=== Task directions ===
Write out, word for word, the passage of the political commentary page starting at "How Scott Pruitt" and ending at "might be imperiled.".

Category Archives: Political Commentary

The EPA Climate Regulations

How Scott Pruitt could gut them:

s Pruitt and President Trump look to unwind Obama’s major climate policies, the endangerment finding might be imperiled.

“You know what’s interesting about the situation with CO2, Joe, is we’ve had a Supreme Court decision in 2007 and then the endangerment finding that you’re making reference to in 2009,” Pruitt told CNBC host Joe Kernan, referring to the Supreme Court’s Massachusetts v. EPA decision — the court ruled that greenhouse gases are air pollutants under the Clean Air Act and the EPA has to determine whether they should be regulated.

“Nowhere in the continuum, nowhere in the equation, has Congress spoken. The legislative branch has not addressed this issue at all,” Pruitt said.

“The decision in 2007 was not that the EPA had to regulate. The decision in 2007 was they needed to make a decision.”

And what was decided can be undecided. Live by the pen and the phone, die by the pen and the phone. Though I’d like to see Massachusetts v. EPA reversed as well, given that we now know, since the release of the emails from CRU, that it was based on junk science. The notion that plant food as a trace gas is a “pollutant” is nonsensical.

[Update a few minutes later]

Speaking of Massachusetts, it could get up to two feet of snow tomorrow, a week before the vernal equinox. Because, you know, the earth is overheating.

[Update early afternoon]

Yes, Scott Pruitt is right on CO2. But he’s a religious heretic, so he must be condemned.

[Tuesday-morning update]

Let’s talk about Scott Pruitt’s “denial” of global warming.

“Liberals”

It’s the end of the world for them:

The fear and panic on the left are palpable. Network programs that once, long ago, were respected news outlets are now little more than vicious rants declaimed in raised voices. News anchors have become mindless megaphones of victimhood and defeatism, totally absorbed by the idea of stopping Trump because Trump threatens the end of their world.

Why is it that Trump poses such an existential threat to progressivism? How does that threat operate? Why is Trump so much more dangerous than Christie, Rubio, Cruz, and Kasich would have been? It is because unlike those who merely oppose the left, Trump dissolves the opposition by holding it up to ridicule. With his laser-like tweets and incisive wit, with his very presence, Trump brings the preposterousness of the left’s positions into the light.

I hope so. But Stop. Calling. Them. Liberals. They are exactly the opposite, and always have been.

Camille Paglia

She predicted the rise of Trump:

Paglia was not surprised by the election results. “I felt the Trump victory coming for a long time,” she told me. Writing last spring, she’d called Trump “raw, crude and uninformed” but also “smart, intuitive and a quick study”; she praised his “bumptious exuberance and slashing humor” (and took some pleasure in watching him fluster the GOP). Speaking two weeks into his administration, she sounded altogether less troubled by the president than any other self-declared feminist I’d encountered since Inauguration Day: “He is supported by half the country, hello! And also, this ethically indefensible excuse that all Trump voters are racist, sexist, misogynistic, and all that — American democracy cannot proceed like this, with this reviling half the country.”

=== Dataset section ===
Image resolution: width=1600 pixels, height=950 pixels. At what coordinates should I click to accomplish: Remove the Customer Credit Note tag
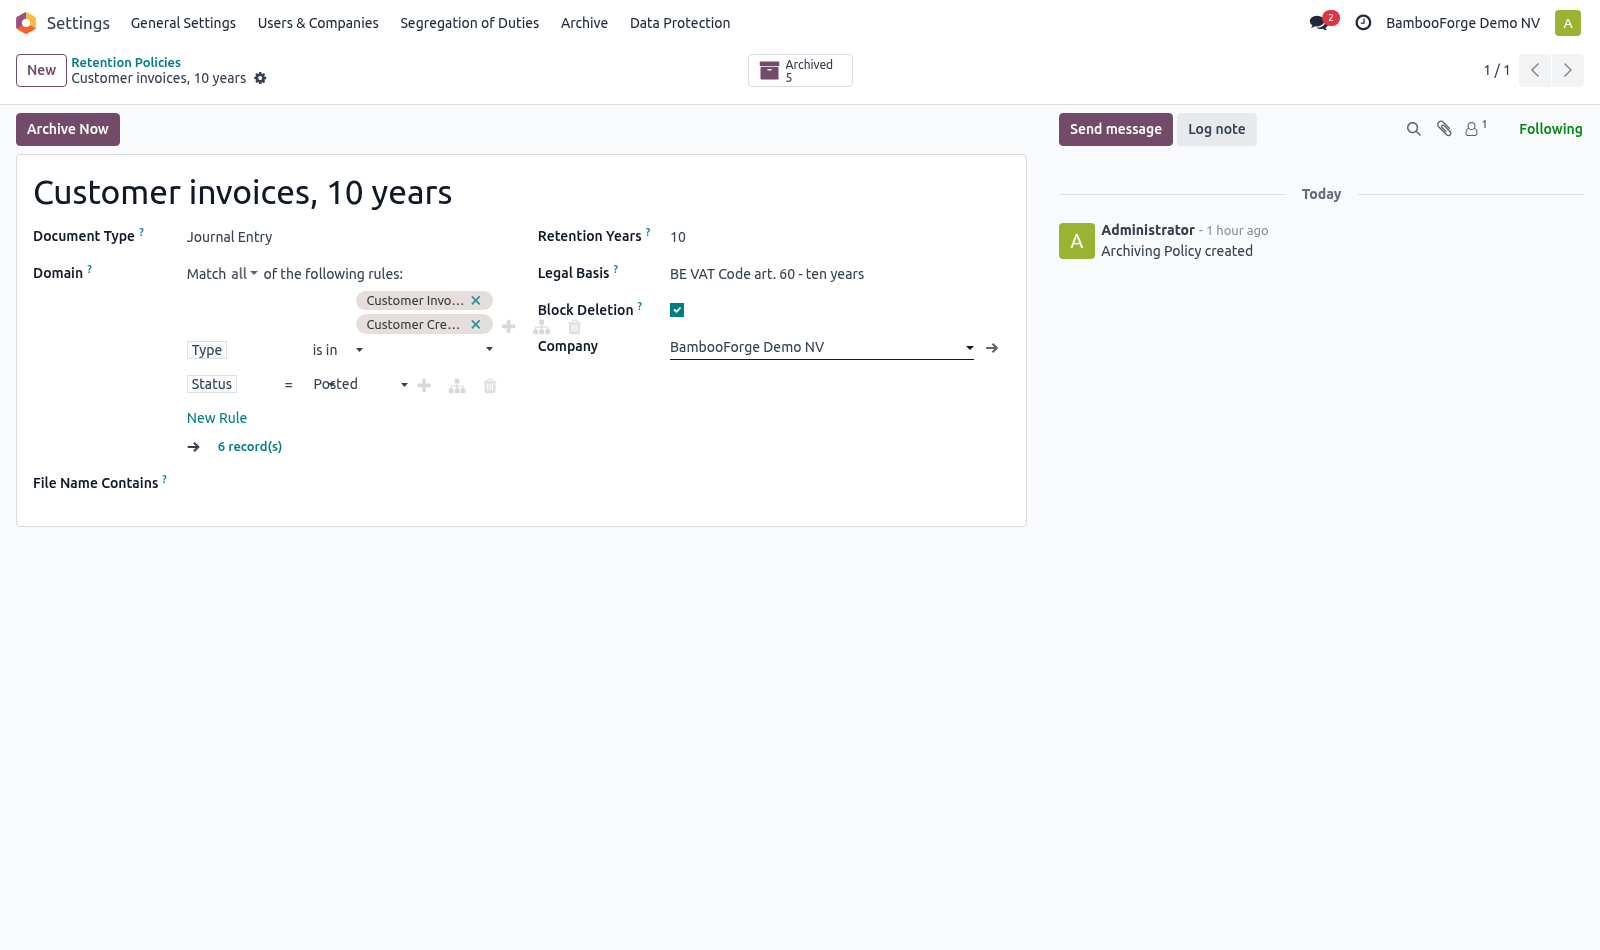476,324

=== The reply ===
How Scott Pruitt could gut them:

s Pruitt and President Trump look to unwind Obama’s major climate policies, the endangerment finding might be imperiled.